▶ [Исходный текст]
--
С.Зинченко, доктор юридических наук
Б.Газарьян
Сегодня обновленное гражданское законодательство проходит проверку эффективности своего применения, и прежде всего при регулировании отношений в сфере предпринимательства. Уже появились сложности в толковании и применении отдельных его норм и институтов.
Известно, какой "палочкой-выручалочкой" в плане уклонения от уплаты налога на добавленную стоимость для субъектов предпринимательства является договор о совместной деятельности. В рамках этого договора передача одним его участником другому продукции, оказание услуг, перечисление денежных средств не относятся по налоговому законодательству к налогооблагаемым объектам. Зачастую эти договоры оформляются не в соответствии с нормативными требованиями для такого рода сделок. Налоговые органы, проверяя соблюдение указанными субъектами требований законодательства в актах проверки нередко указывают, что договоры о совместной деятельности недействительны (ничтожны), и применяют финансовые санкции. Налогоплательщики в своих возражениях на акты проверок доказывают, что договоры о совместной деятельности нельзя признать ничтожными, хотя они и заключены с отступлениями от требований законодательства.
И арбитражные суды, рассматривая и отказывая в исках о признании актов налоговых органов о взыскании с субъектов предпринимательства финансовых санкций, в мотивировочной части также указывают на ничтожность такого рода договоров.
В хозяйственно-арбитражной практике подобные ситуации касаются и многих других договоров.
Приведенный частный случай затрагивает общую правовую схему оснований для признания сделок ничтожными и их последствий, закрепленную в новом Гражданском кодексе РФ. Данная конструкция сложна и ее трудно применять на практике.
В соответствии с п.1 ст.166 ГК сделка признается ничтожной "по основаниям, установленным настоящим Кодексом". Эти основания представлены в виде абстрактной модели - "сделка, не соответствующая требованиям закона или иных правовых актов" (ст.168 ГК) и посредством перечисления некоторых конкретных сделок (совершенных с целью, противной основам правопорядка и нравственности; мнимых и притворных и др.). Наличие абстрактной модели ничтожной сделки в перечне оснований для признания ее таковой ведет на практике к тому, что повсеместно и при любых издержках в их оформлении та или иная сторона в случае возникновения спора заявляет о ничтожности заключенного договора. И арбитражному суду становится сложно определить, признать ли ее ничтожной или оспоримой.
--
▶ [Исходные данные]

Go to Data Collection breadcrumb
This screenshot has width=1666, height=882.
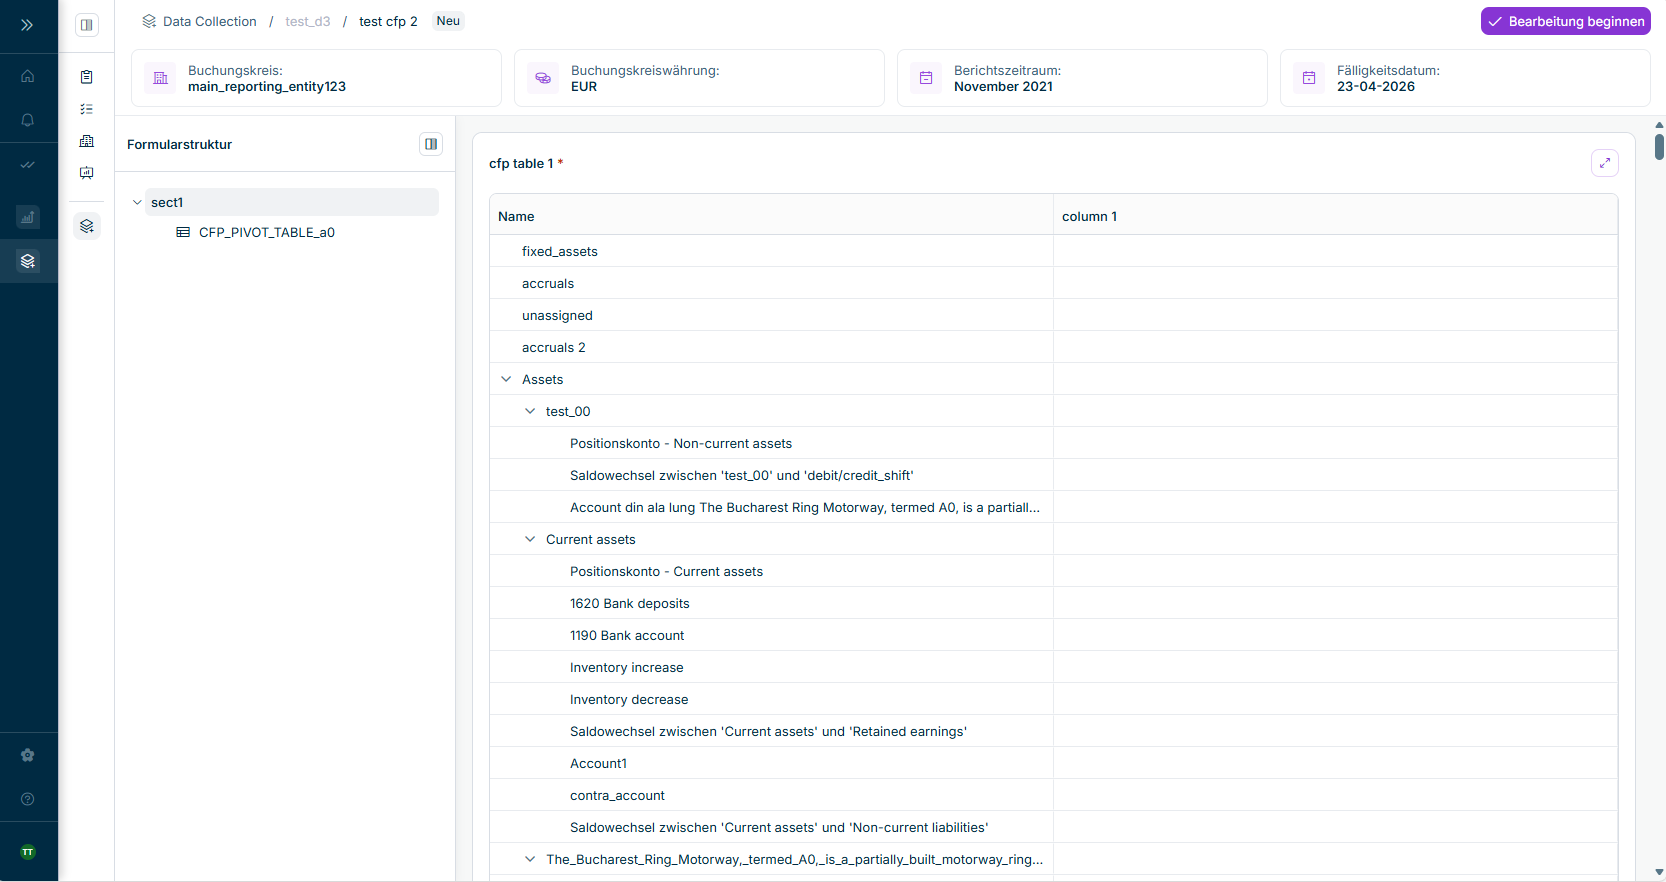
--
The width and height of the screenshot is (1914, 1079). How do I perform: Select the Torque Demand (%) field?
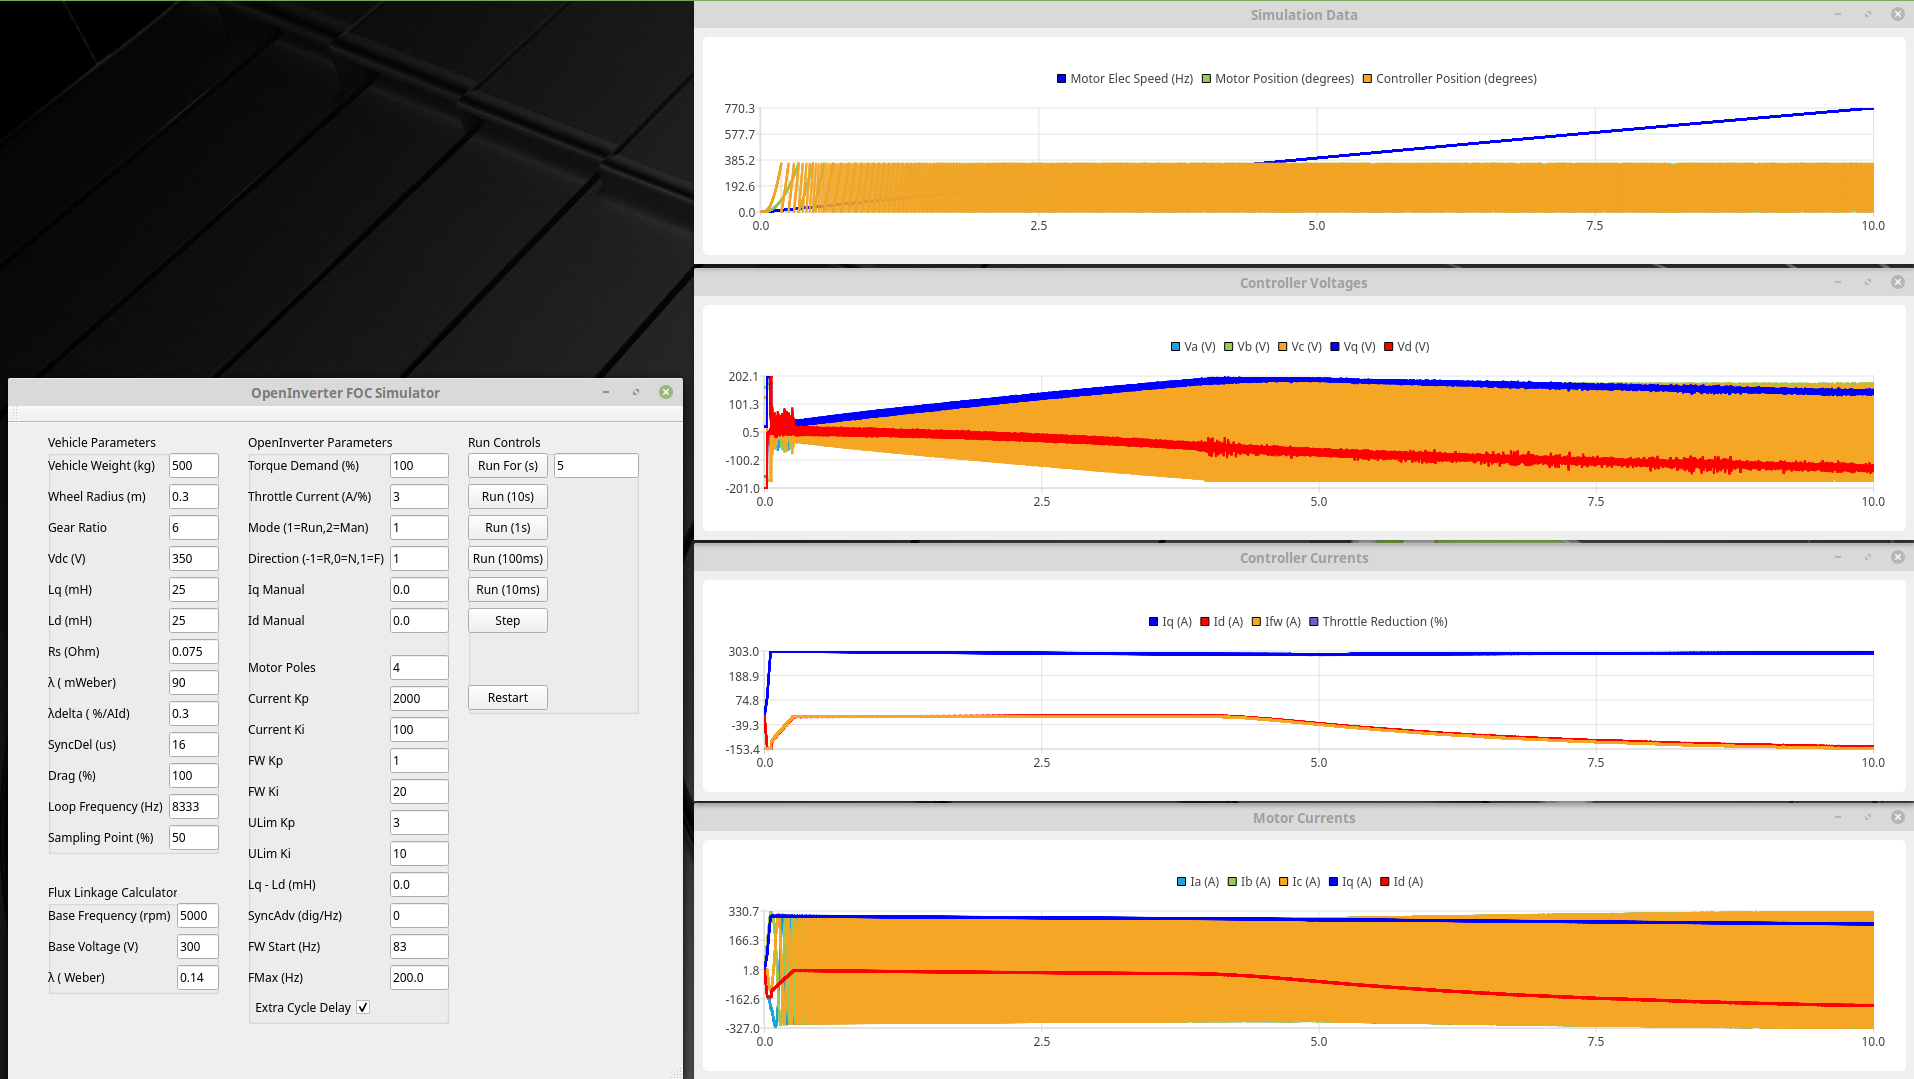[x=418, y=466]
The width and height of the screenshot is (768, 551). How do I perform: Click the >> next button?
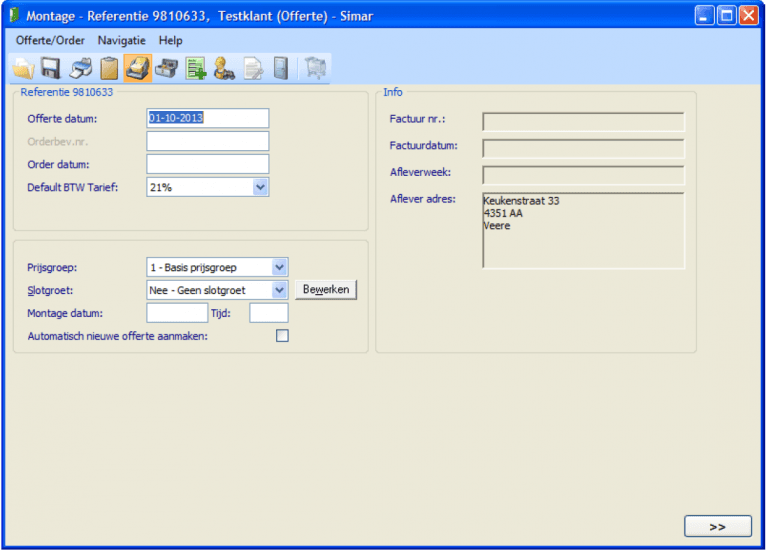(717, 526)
--
▶ [Задание 1] Изложите содержание текста о ничтожности сделок в двух предложениях.
▶ [Задание 2] Перепишите из текста о ничтожности сделок фрагмент от слов «В соответствии с п.1» до слов «ничтожной или оспоримой.».
Строки с данными никак не связаны с текстом о ничтожности сделок.

▶ [Ответ 1] Договор о совместной деятельности служит субъектам предпринимательства способом уклонения от уплаты НДС и часто оформляется с нарушением требований, поэтому налоговые органы и арбитражные суды указывают на его ничтожность, а налогоплательщики это оспаривают. Такой случай затрагивает сложную схему оснований для признания сделок ничтожными в новом Гражданском кодексе РФ: из-за абстрактной модели ничтожной сделки в ст.168 стороны в спорах повсеместно заявляют о ничтожности договоров, а арбитражному суду трудно решить, ничтожна сделка или оспорима.

▶ [Ответ 2]
В соответствии с п.1 ст.166 ГК сделка признается ничтожной "по основаниям, установленным настоящим Кодексом". Эти основания представлены в виде абстрактной модели - "сделка, не соответствующая требованиям закона или иных правовых актов" (ст.168 ГК) и посредством перечисления некоторых конкретных сделок (совершенных с целью, противной основам правопорядка и нравственности; мнимых и притворных и др.). Наличие абстрактной модели ничтожной сделки в перечне оснований для признания ее таковой ведет на практике к тому, что повсеместно и при любых издержках в их оформлении та или иная сторона в случае возникновения спора заявляет о ничтожности заключенного договора. И арбитражному суду становится сложно определить, признать ли ее ничтожной или оспоримой.